● What the task asks
Print the data below exactly, but only the lines from the one containing "1071x594 pixels. At" down to the one containing "The width and height of the screenshot is (800, 450).", inclusive.

Data extract section start

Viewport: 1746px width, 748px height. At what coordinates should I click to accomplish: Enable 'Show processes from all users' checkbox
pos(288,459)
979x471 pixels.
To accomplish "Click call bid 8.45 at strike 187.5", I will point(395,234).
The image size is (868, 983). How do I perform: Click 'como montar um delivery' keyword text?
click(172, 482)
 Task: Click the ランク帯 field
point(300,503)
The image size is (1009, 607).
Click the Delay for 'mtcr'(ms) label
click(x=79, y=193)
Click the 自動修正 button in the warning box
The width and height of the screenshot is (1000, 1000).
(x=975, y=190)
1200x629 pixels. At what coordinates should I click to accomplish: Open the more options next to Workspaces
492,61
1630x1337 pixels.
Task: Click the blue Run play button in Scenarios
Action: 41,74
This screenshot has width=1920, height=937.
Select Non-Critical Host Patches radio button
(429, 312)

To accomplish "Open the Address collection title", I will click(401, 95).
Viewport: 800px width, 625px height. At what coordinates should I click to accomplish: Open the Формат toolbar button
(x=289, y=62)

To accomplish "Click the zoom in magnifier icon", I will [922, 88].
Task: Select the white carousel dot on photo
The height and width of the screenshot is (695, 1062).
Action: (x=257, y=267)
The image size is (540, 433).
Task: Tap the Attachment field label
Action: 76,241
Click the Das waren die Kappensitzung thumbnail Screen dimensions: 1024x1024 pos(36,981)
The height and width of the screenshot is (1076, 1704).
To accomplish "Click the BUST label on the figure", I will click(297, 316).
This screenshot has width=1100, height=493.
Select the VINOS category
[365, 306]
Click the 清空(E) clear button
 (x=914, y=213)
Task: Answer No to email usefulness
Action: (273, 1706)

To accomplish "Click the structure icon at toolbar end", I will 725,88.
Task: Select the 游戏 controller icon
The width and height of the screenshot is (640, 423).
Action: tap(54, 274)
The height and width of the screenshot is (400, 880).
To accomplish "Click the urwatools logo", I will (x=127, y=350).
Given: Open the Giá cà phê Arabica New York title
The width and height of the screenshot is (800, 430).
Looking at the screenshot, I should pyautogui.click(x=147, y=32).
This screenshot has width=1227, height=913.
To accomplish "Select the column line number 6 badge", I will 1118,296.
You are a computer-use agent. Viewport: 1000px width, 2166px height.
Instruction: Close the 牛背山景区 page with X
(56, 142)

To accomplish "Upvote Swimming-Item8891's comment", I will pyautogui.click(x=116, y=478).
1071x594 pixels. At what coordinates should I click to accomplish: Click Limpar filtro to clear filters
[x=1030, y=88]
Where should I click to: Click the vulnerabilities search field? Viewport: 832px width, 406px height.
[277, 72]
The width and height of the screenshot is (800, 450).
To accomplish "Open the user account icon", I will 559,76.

Data extract section end

● Task response
1071x594 pixels. At what coordinates should I click to accomplish: Click Limpar filtro to clear filters
[x=1030, y=88]
Where should I click to: Click the vulnerabilities search field? Viewport: 832px width, 406px height.
[277, 72]
The width and height of the screenshot is (800, 450).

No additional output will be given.